Jordan Thompson, an organizer with Black Lives Matter Nashua, told NHPR the lack of any elected officials at Friday evening’s protest was “a slap in the face” to the movement and its organizers. During his speech to the 200 or so people gathered at the steps of the New Hampshire Supreme Court, Thompson said, “This [Black Lives Matter] is an issue that transcends party lines. There are elected officials in the Democratic party who are beholden to law enforcement, that are afraid of real change.”

This view is in line with reporting by NHJournal that New Hampshire Democrats running for office are assuring BLM leaders privately of their support for the cause but won’t say so publicly because they’re in “tight races.” Only three current officeholders showed up for a #BLM Seacoast event a week ago, and one of them refused to sign the organization’s list of policy demands.
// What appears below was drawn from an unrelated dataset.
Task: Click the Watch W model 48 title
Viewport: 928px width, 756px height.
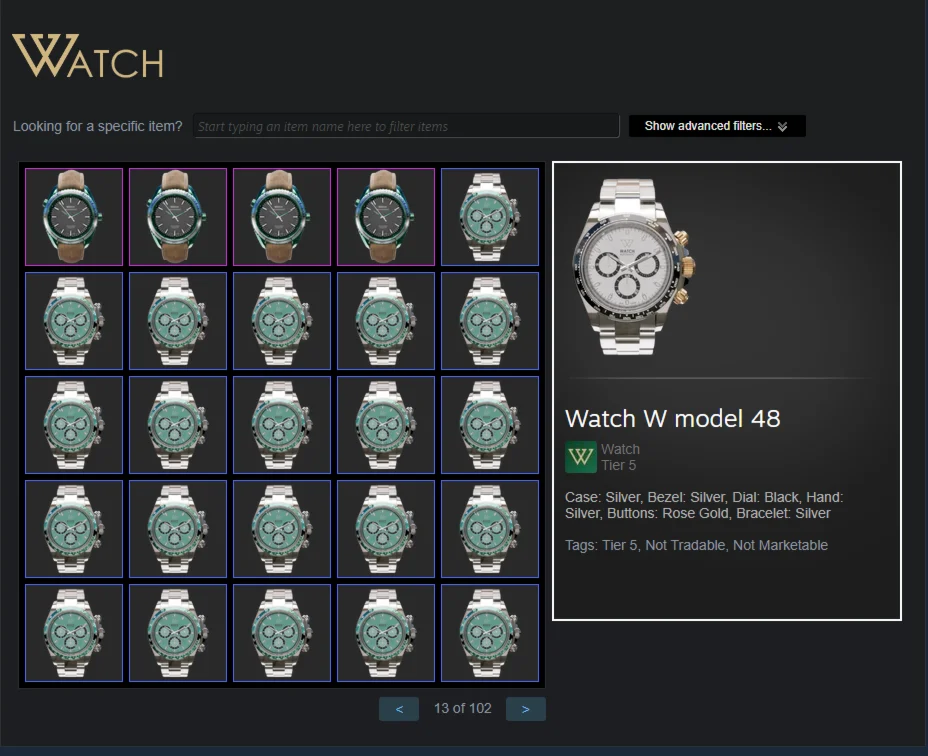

Where have all the politicians gone? Good question. Just a few months ago, Republican Gov. Chris Sununu was one of the many elected officials announcing his support for Black Lives Matter. At the height of the COVID-19 pandemic, he urged Granite Staters to violate his own stay-at-home order to participate in rallies with hundreds of people.

Today, few New Hampshire candidates appear willing to embrace the policy proposals pushed by the state’s BLM organizations. Those include a ban on school resource police officers, requiring police officers to be personally liable for any lawsuits filed against them, and monitoring their personal social media for problematic posting.

Perhaps these politicians have watched Democratic candidate for governor state Sen. Dan Feltes struggle with these issues. Feltes publicly embraced a set of BLM demands from the Nashua and Manchester chapters in June calling on politicians to (among other things) “take specific steps to reverse the disproportionate incarceration of Black and brown people in New Hampshire within your first 300 days as Governor.”

When asked by WMUR’s Adam Sexton, “Can you give the public a sense of how many inmates you expect to release?” Feltes had no answer. Instead, he talked about sentencing reform and changing how people convicted of crimes in the future would be treated. That’s not what BLM is demanding.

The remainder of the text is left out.